Page excerpt
▼
What happens if I use git pull (merge) and squash my commit into master?-CodePudding

I'm unsure if this strategy is causing us more issues than it's worth. Let's use this as an example (pulled from git docs).


    A---B---C---D---E origin/master
        \     
         X---Y--- feature/branch

I've created a feature/branch of origin/master at commit B. I've committed X and Y locally. C, D, and E have been committed to origin by other developers. I then use git pull origin master to pull down latest changes from master into my feature/branch.

    A---B---C---D---E origin/master
        \            \
         X---Y--------M feature/branch

This appears to take CDE and creates a merge commit in my feature branch M. I then squash my feature branch creating commit Z and push it into origin.

    A---B---C---D---E       origin/master
        \            \     /
         X---Y--------M---Z feature/branch

It's possible I'm misunderstanding the pull merge.

Does origin now contain A,B,C twice?

Should we use rebase instead?

Any suggestions are greatly appreciated.
▲
Exercise goal
Continue the forum thread about merging master into a git feature branch and then squashing it, starting after its final sentence.

(Dataset records)
▼
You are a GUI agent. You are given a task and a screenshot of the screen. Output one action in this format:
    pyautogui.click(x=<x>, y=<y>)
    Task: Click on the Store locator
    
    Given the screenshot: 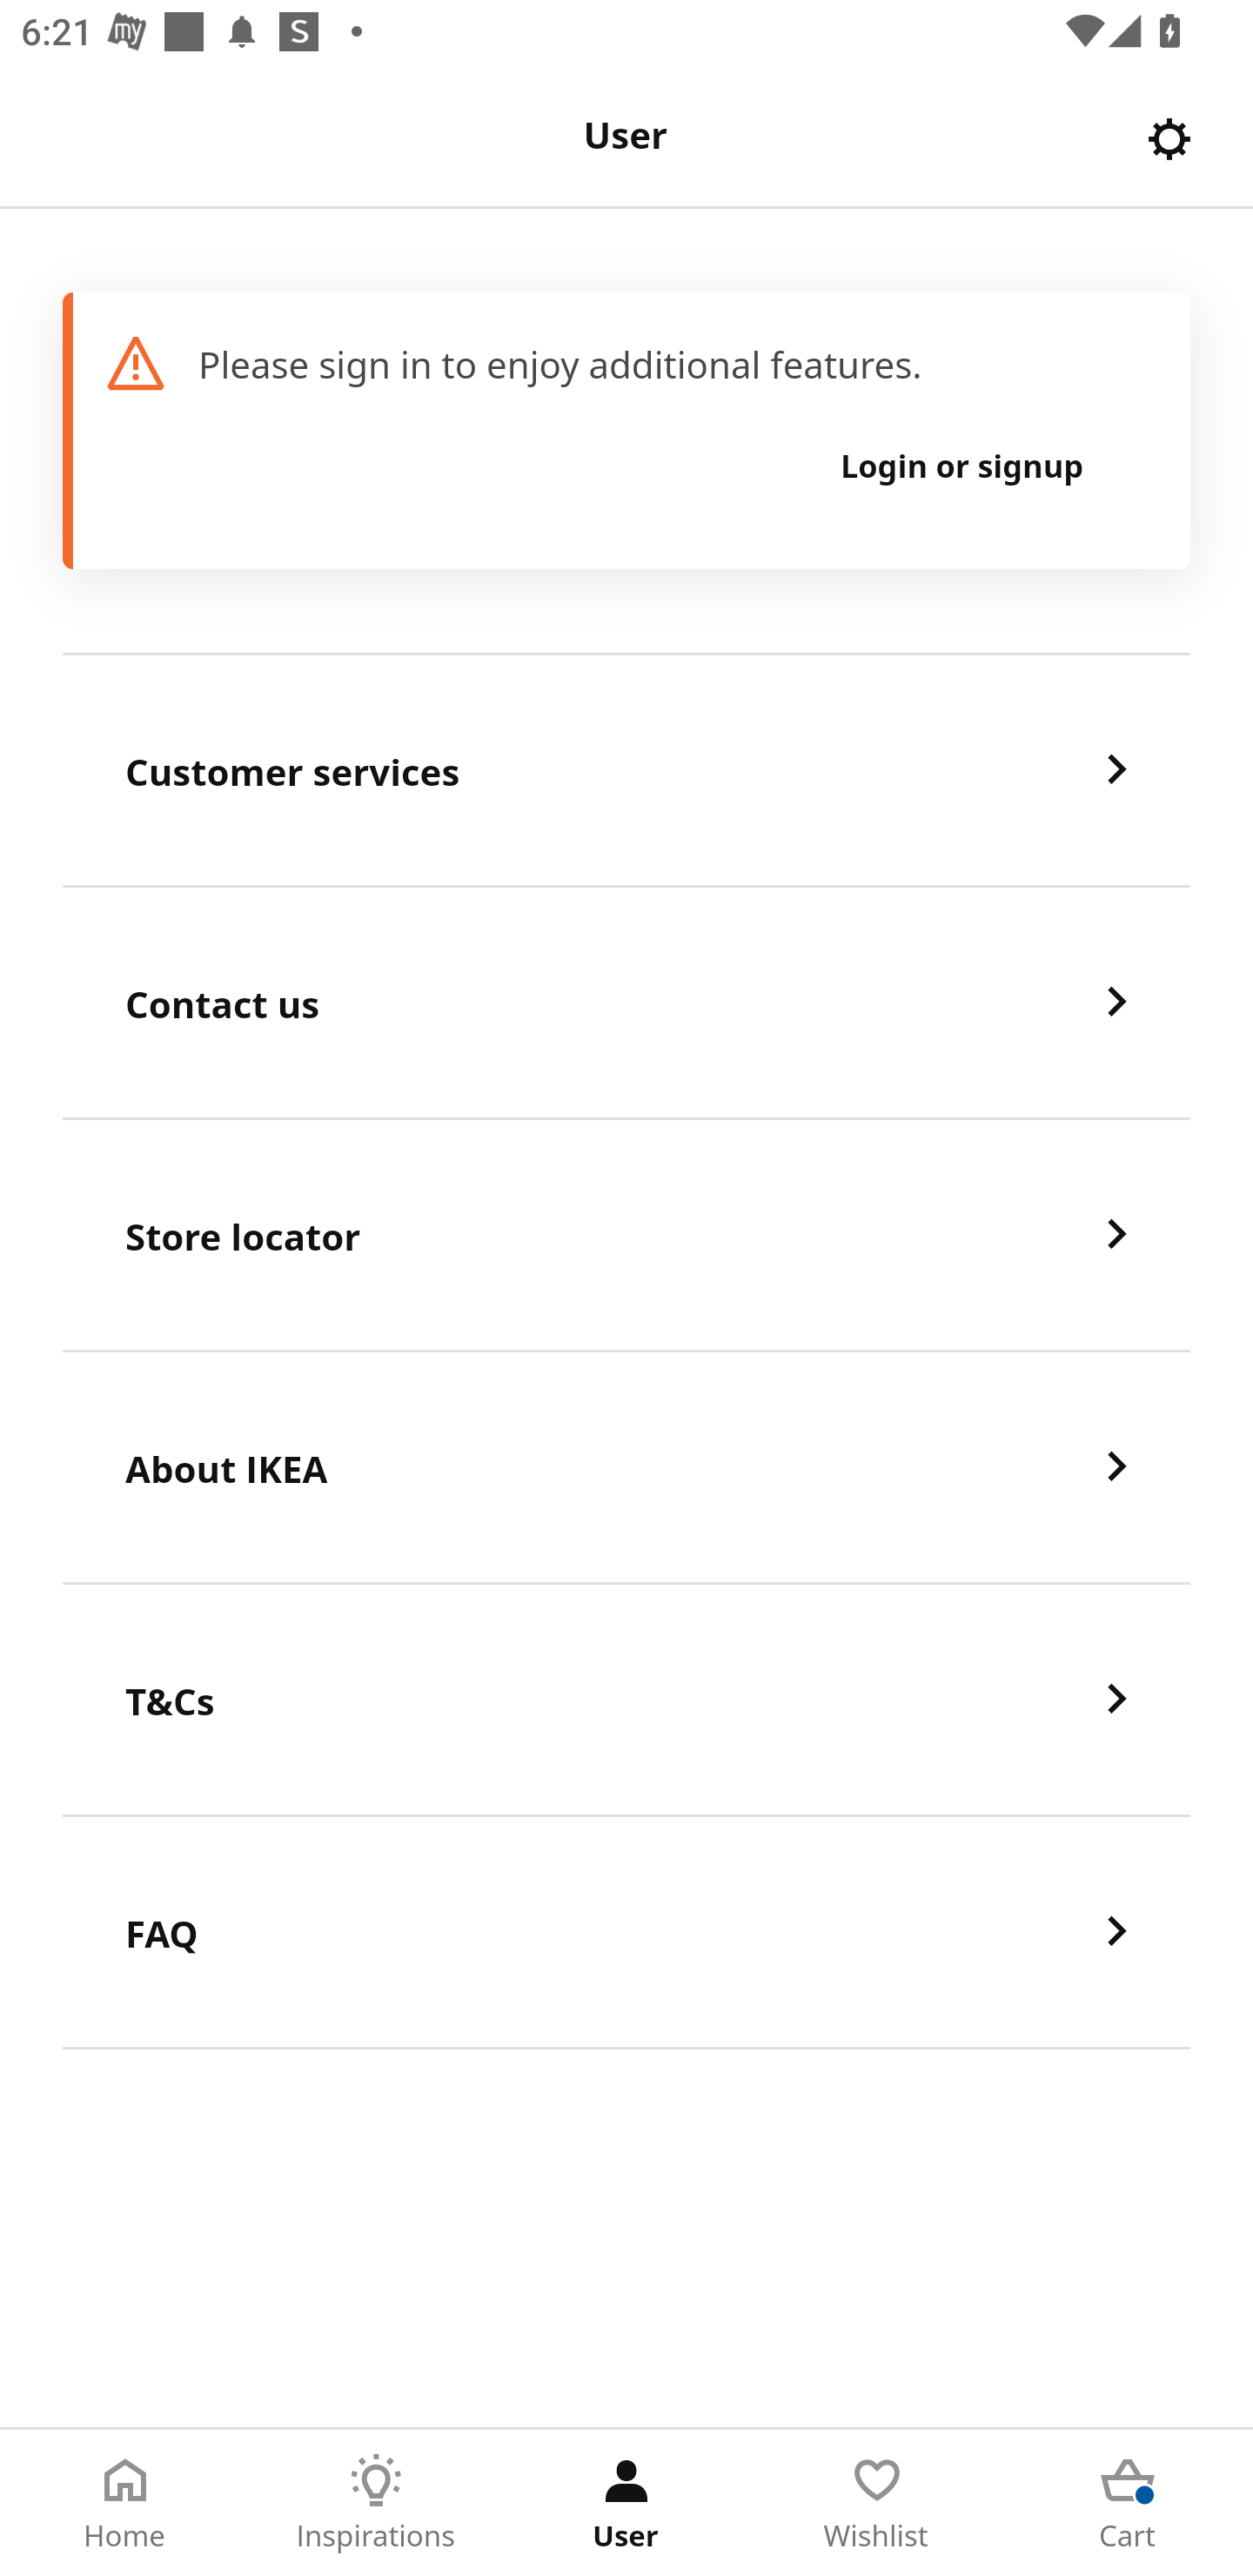 What is the action you would take?
    pyautogui.click(x=626, y=1236)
▲
Output below
CodePudding user response：

Note: For the purposes of this answer, let's assume you have a local branch named master which is equivalent to origin/master, and another local branch named feature which is equivalent to feature/branch.

I believe your question is arising from the fact that your third graph is incorrect. Given your second graph as is:

    A---B---C---D---E (master)
        \            \
         X---Y--------M (feature)

If you then wish to squash feature onto master the resulting graph would be:

A---B---C---D---E---Z (master)

In this case commit Z would contain all of the changes from both commit X and Y, and also M if there were any changes in the merge commit.

If you had elected to rebase feature onto master instead of merging (in your case using pull), the graph would look like this:

A---B---C---D---E (master)---X'---Y' (feature)

Where X' and Y' represent the re-written commits of X and Y. If you then squashed those two commits down into one, you would be in the same place as the squash merge. (And then you would merge feature into master to get master up to date.)

Does origin now contain A,B,C twice?

Assuming you push master to origin, in neither of these cases would origin (master) now contain A,B,C twice.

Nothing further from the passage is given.